Of this woman we heard nothing, and her name was seldom mentioned, even by Lottie. We all shrunk in terror from the reminiscences connected with her. Still our lives were more endurable than they had been for many a month; and but for the aching pain which sprung out of that scene in the library, we might have been tranquil,—sad with the great loss which had fallen upon the house, but hopeful for the future.
But with that gentle woman, lying in her last sleep down in the valley, and the power of our house gone from us, we could only wait and hope that God, in his infinite justice, would yet unfold the truth to Mr. Lee, and give him back to his home.
Sometimes Jessie and I would talk over these matters when quite alone in her room; but the whole chain of events was too inexplicable and full of pain for frequent mention. Jessie hardly yet comprehended the enormity of the charge brought against her. What was in the letter which her dying mother had grasped so tightly to the last moment? Who had written it? Was the handwriting like hers—did I think? Her head had been so dizzy that she could not make out a line of it.
These were the questions she would now and then put to me. I told her what the anonymous letter to Mrs. Dennison contained, but I had no heart to enlighten her with regard to my conjectures about the other. Nor could I for one moment guess what its import might have been, except from Mr. Lee's words, and the terrible effect it had produced upon him. Never for an instant did I doubt Jessie's innocence in the matter, whatever it might prove. She was truth itself.
Sometimes I wondered if Lottie had not written those fatal missives. The girl was bright and sharp as steel. She was not without education; and I remembered, in confirmation of these doubts, that of late I had often found her writing something which she endeavored to conceal. Had she not, in her practice, copied Jessie's handwriting, and taken this method of warning her mistress? Nothing was more natural. The girl might thus unconsciously have cast suspicion on her young lady.

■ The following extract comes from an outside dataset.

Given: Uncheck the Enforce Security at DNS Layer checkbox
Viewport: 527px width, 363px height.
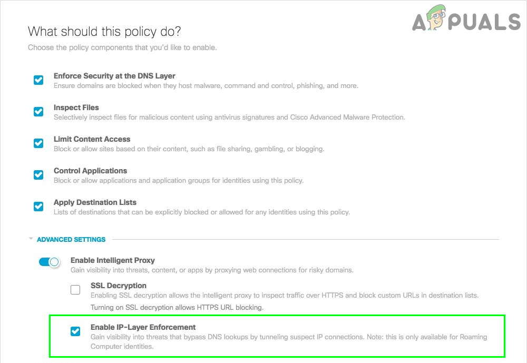Looking at the screenshot, I should click(38, 80).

That Lottie was capable of writing the letters, I had no doubt—not with malice, but from an ardent desire to drive the woman who had wounded us so deeply from the house. With her crude ideas, and intense devotion to us all, she might have settled on this method of ridding the house of its torment.
I questioned Lottie on this subject, so far as I could venture, without informing her of what had passed in the library, of which she was entirely ignorant; but she declared that she knew nothing of the letter, which had been given to her mistress, till it was placed in her own hands by the man who brought our mails from the town. As for Mrs. Dennison, she would as soon touch a copperhead as write a word to that she-Babylon.
All this might be true. At any rate, Lottie looked truthful when she said it; but in her sayings and doings, the girl was not altogether as clear as crystal, and, spite of her protestations, I had some doubt left.
No person except Jessie and myself, either in the house or neighborhood, knew the reason of Mr. Lee's sudden departure. It was understood that, broken down by the death of his wife, he had sought distraction from grief in travelling. So the secret, growing more and more bitter every day—for we received no letters—rested between us two. As the time wore on, we became miserably anxious.
Had Mr. Lee utterly abandoned his daughter? Would he never return to his home and prove how true and loving she had always been? His cruel anger had thrown her almost upon a bed of death, yet he could go from his home without a word of inquiry or comfort.